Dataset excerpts
*** Block opens ***

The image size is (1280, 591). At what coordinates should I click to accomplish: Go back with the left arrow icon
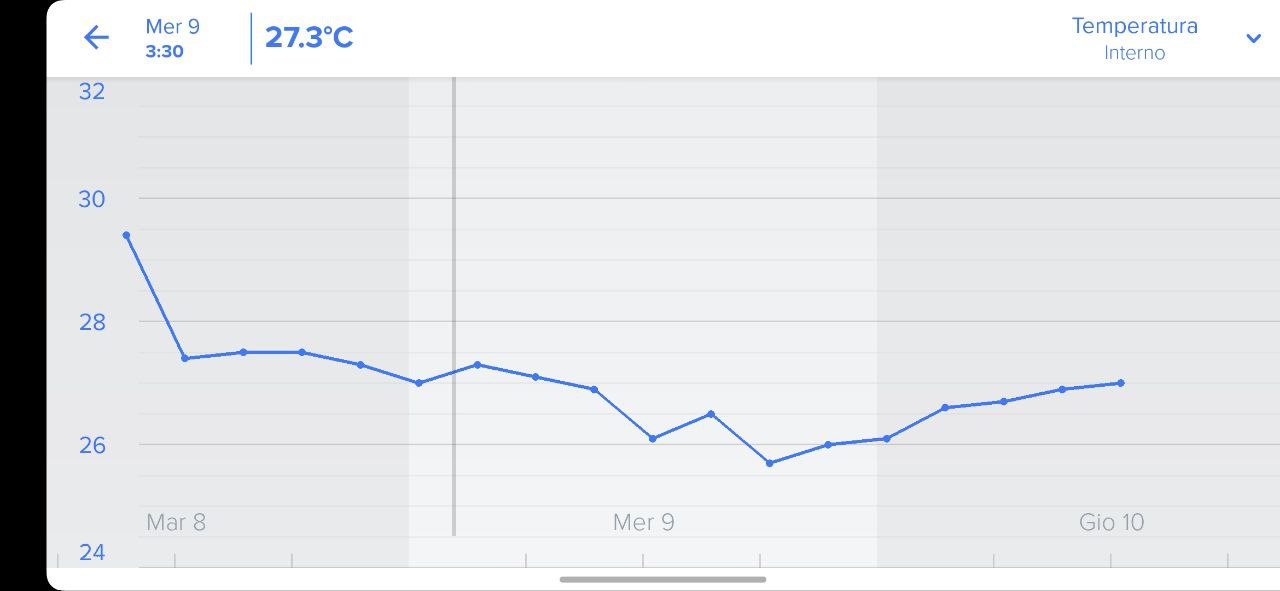pos(96,38)
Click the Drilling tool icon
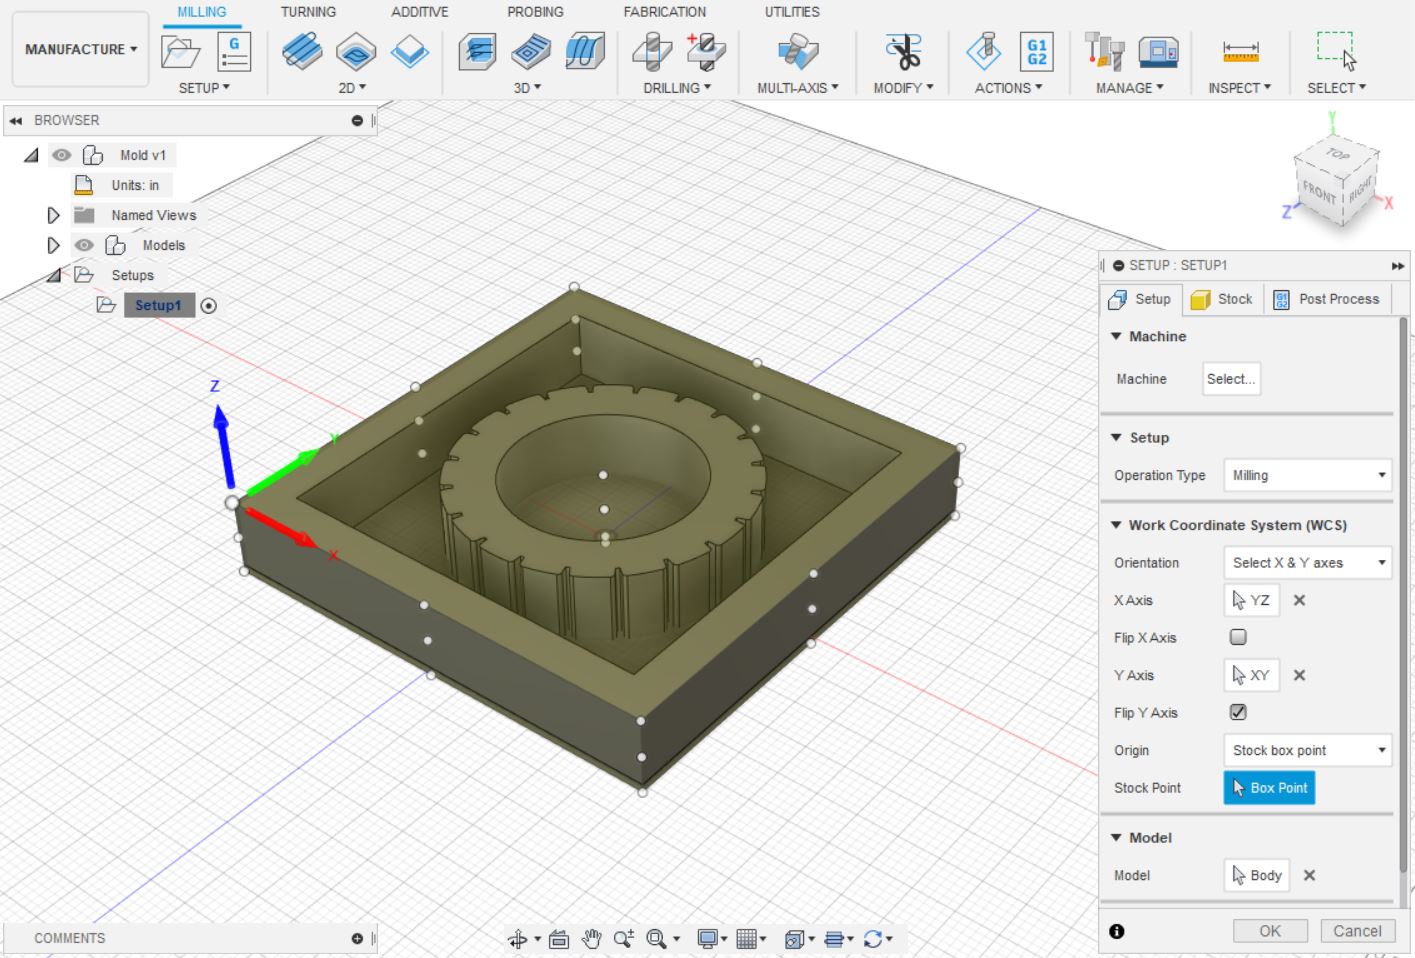Screen dimensions: 1415x958 [652, 51]
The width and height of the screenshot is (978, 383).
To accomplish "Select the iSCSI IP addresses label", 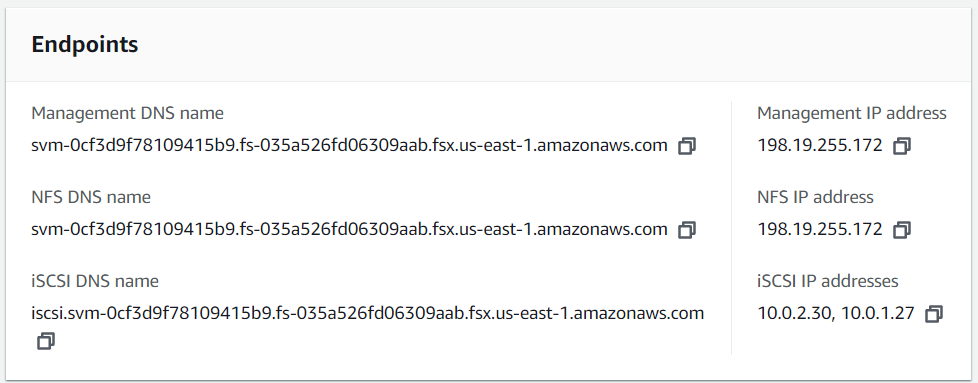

*** Block closes ***

TASK TO COMPLETE - Transcribe every line of the records exactly. Pictures do not belong in the copy.

COMPLETED EXERCISE -
The image size is (1280, 591). At what coordinates should I click to accomplish: Go back with the left arrow icon
pos(96,38)
Click the Drilling tool icon
Screen dimensions: 1415x958 [652, 51]
The width and height of the screenshot is (978, 383).
To accomplish "Select the iSCSI IP addresses label", 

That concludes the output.